The 4 Non-Negotiable Rules

Strip all thinking tokens from training targets

Gemma 4 thinking content must never appear in assistant training targets. The validator above catches this. Thinking is inference-time-only — including it in training data corrupts the model's behavior.
Use the official chat template for tokenization

Always call processor.apply_chat_template(messages, tokenize=False). Manually constructing the prompt string will miss special tokens and produce poisoned training signal.
Mask prompt tokens in the loss

Only compute cross-entropy on assistant turns. Use DataCollatorForCompletionOnlyLM from TRL. Training on input tokens wastes gradient budget and can cause prompt memorization.
Images must precede their referring text

Gemma 4's vision encoder processes image tokens before text tokens. Violating this at train time creates a distribution mismatch that degrades inference quality — silently.

QLoRA Configuration — The Parameters That Matter

QLoRA (Quantized Low-Rank Adaptation) stays comfortably under 24 GB VRAM at batch size 4. The key insight is that 4-bit base weights + bf16 LoRA adapters gives you the representational capacity you need at a fraction of the compute cost.

+===+

**EXERCISE BRIEF:**
Please judge whether each statement agrees with the Gemma 4 fine-tuning text, giving yes or no and quoting the deciding words of the text: (a) Prompt strings should be built by hand instead of through the chat template. (b) Images have to come before the text that refers to them. (c) At batch size 4, QLoRA stays under 24 GB VRAM.

+===+

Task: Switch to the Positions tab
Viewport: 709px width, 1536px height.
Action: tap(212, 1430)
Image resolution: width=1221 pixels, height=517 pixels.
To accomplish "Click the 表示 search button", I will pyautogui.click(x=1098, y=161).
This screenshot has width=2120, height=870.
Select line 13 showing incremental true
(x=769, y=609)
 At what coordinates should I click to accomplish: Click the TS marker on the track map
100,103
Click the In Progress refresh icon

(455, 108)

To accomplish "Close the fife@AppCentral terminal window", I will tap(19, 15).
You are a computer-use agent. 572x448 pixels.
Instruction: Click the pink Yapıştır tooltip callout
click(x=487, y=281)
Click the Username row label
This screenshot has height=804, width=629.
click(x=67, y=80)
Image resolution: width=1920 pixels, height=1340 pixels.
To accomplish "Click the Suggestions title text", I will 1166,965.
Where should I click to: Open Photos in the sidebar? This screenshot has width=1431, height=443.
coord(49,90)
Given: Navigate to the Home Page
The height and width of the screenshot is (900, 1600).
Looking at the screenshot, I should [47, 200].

+===+

**TASK RESULT:**
(a) No: "Always call processor.apply_chat_template(messages, tokenize=False)."
(b) Yes: "Images must precede their referring text"
(c) Yes: "QLoRA (Quantized Low-Rank Adaptation) stays comfortably under 24 GB VRAM at batch size 4."